Responsables français et européens ont appelé dimanche à approfondir la zone euro, en la dotant d'un budget et en stimulant les investissements, condition pour permettre à l'Europe d'aller de l'avant pour surmonter le choc du Brexit.
L'avis est unanime pour les ministres et représentants d'institutions politiques et monétaires européens et français, réunis pour clôturer trois jours de Rencontres économiques à Aix-en-Provence (Bouches-du-Rhône): il est urgent d'agir, et de façon résolue.
"Le statu quo ne peut pas être une réponse au Brexit", a estimé le commissaire européen aux Affaires économiques, Pierre Moscovici, appelant à "une offensive européenne".
Alors que les dirigeants européens doivent se retrouver le 16 septembre à Bratislava pour un sommet à 27 sur l'avenir de l'Union sans le Royaume-Uni, M. Moscovici a indiqué que la France et l'Allemagne, couple moteur de l'UE qui a une "responsabilité particulière" dans ce processus, avaient déjà des points d'accord, sur l'idée d'une Europe qui "protège davantage" ses citoyens, et d'une Europe "plus efficace" sur le plan économique, créant davantage d'emplois et de croissance.
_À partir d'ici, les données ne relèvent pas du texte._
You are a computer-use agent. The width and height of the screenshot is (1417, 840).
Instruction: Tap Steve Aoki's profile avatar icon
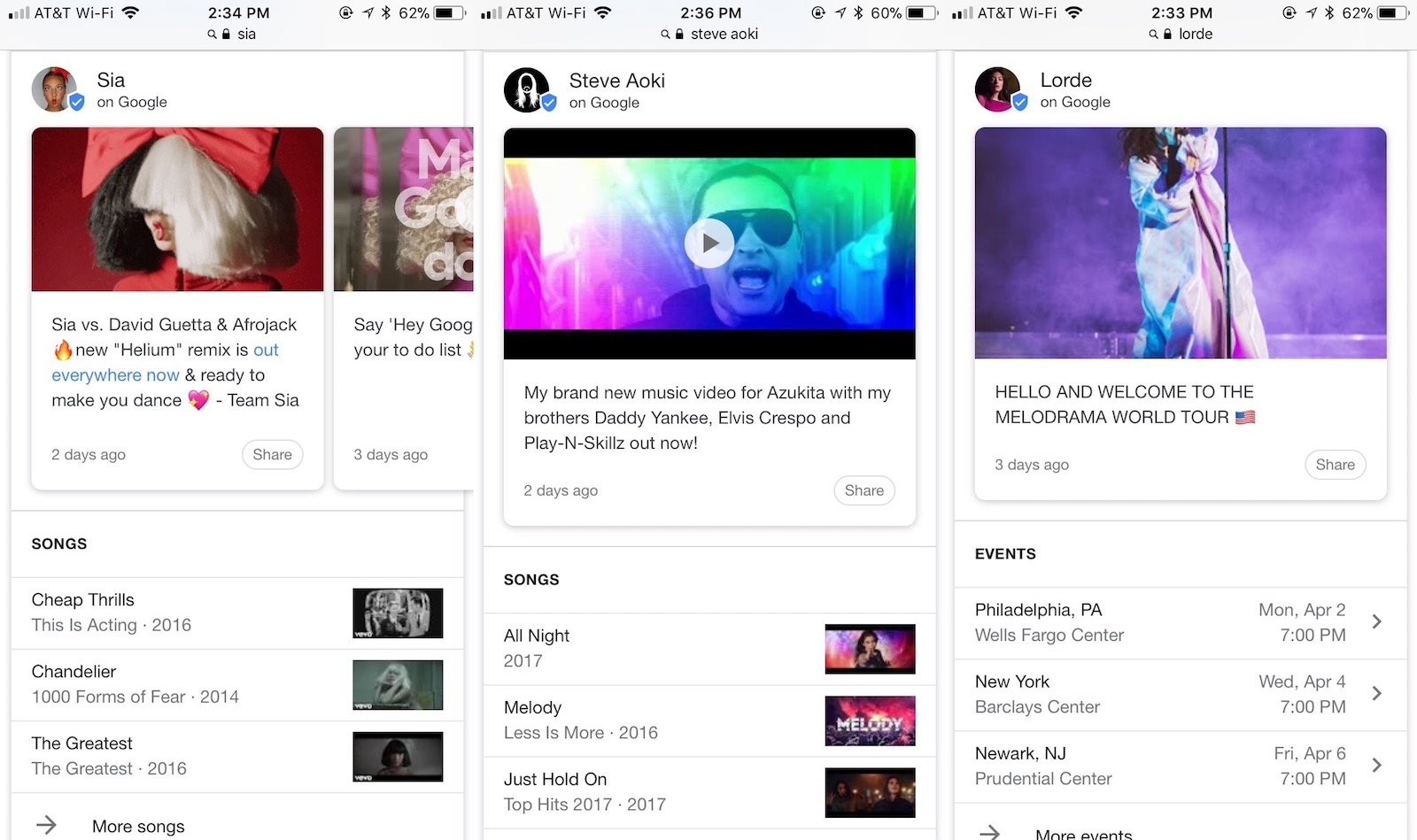click(x=528, y=90)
M. Moscovici a par ailleurs jugé que la zone euro à 19 devait s'approfondir, via une "politique économique commune". "Nous ne pouvons pas contourner un budget de la zone euro", a-t-il dit, plaidant pour un ministre des Finances de la zone euro.
Un point de vue partagé par le ministre français de l’Économie, Emmanuel Macron, défenseur depuis longtemps d'un renforcement de la zone euro.
"Nous nous sommes un peu paralysés à considérer qu'il y avait des géographies interdites, et on a passé des mois et des mois à ne pas oser se réunir en format zone euro, en pensant que ça allait contrarier les Polonais et les Britanniques", a-t-il déclaré. "Ils viennent durant les derniers mois de nous remercier de cette pudeur", a-t-il ironisé.
Selon le ministre, "il y a une Europe qu'il faut tenir qui est celle du marché unique, qui est le fruit de l'élargissement" et un "club à 19", la zone euro, qui "suppose un travail d'approfondissement".
- Relance par l'investissement -
Et dans cet espace à 19, l'investissement est la clef pour stimuler la croissance.
"La politique d'investissement, en termes de relance, est un des éléments dont on va devoir parler au sein de la zone euro", a renchéri Didier Reynders, ministre belge des Affaires étrangères.
"Le débat majeur dans les décisions à prendre rapidement, c'est de voir comment à côté de la politique monétaire (...) avoir une vraie politique budgétaire, mais pas simplement en regardant les déficits et les endettements, c'est d'avoir une politique d'investissement à plusieurs en Europe", ainsi que des politiques fiscale et sociale, a-t-il expliqué.
Pour M. Moscovici, le plan Juncker, "sans doute insuffisant, et dans l'ampleur, et dans le temps", est dans cette optique un "fer de lance".
Le plan Juncker, dont l'objectif est de relancer la croissance et l'emploi en Europe, doit permettre de mobiliser 315 milliards d'euros d'investissements en trois ans (de 2015 à 2018), via un fonds pour les investissements stratégiques, le FEIS.
Ce fonds est financé par le budget européen et la Banque européenne d'investissement (BEI) à hauteur de 21 milliards d'euros, et doit attirer ensuite des investisseurs privés qui souhaiteraient financer des projets dans des secteurs comme l'énergie, les infrastructures ou encore la recherche.
Début juin, la Commission européenne a proposé de prolonger ce plan au-delà de 2018.
Soulignant que l'UE investissait environ "10% de moins" qu'en 2008, M. Moscovici a indiqué avoir rendu un rapport, avant d'entrer à la Commission européenne, estimant à 100 milliards d'euros par an le manque d'investissements en Europe. "Mais en réalité, c'est peut-être encore davantage qu'il nous faut", a-t-il dit.
Mais au-delà du plan Juncker, priorité doit être donnée "au capital humain", a jugé le commissaire européen.
Dans cette perspective, le gouverneur de la Banque de France, François Villeroy de Galhau, a plaidé pour une meilleure utilisation des excédents d'épargne, qui atteignent 300 milliards d'euros, pour abonder un autre plan, destiné cette fois-ci à financer l'éducation, un programme d'apprentissage paneuropéen et l'innovation.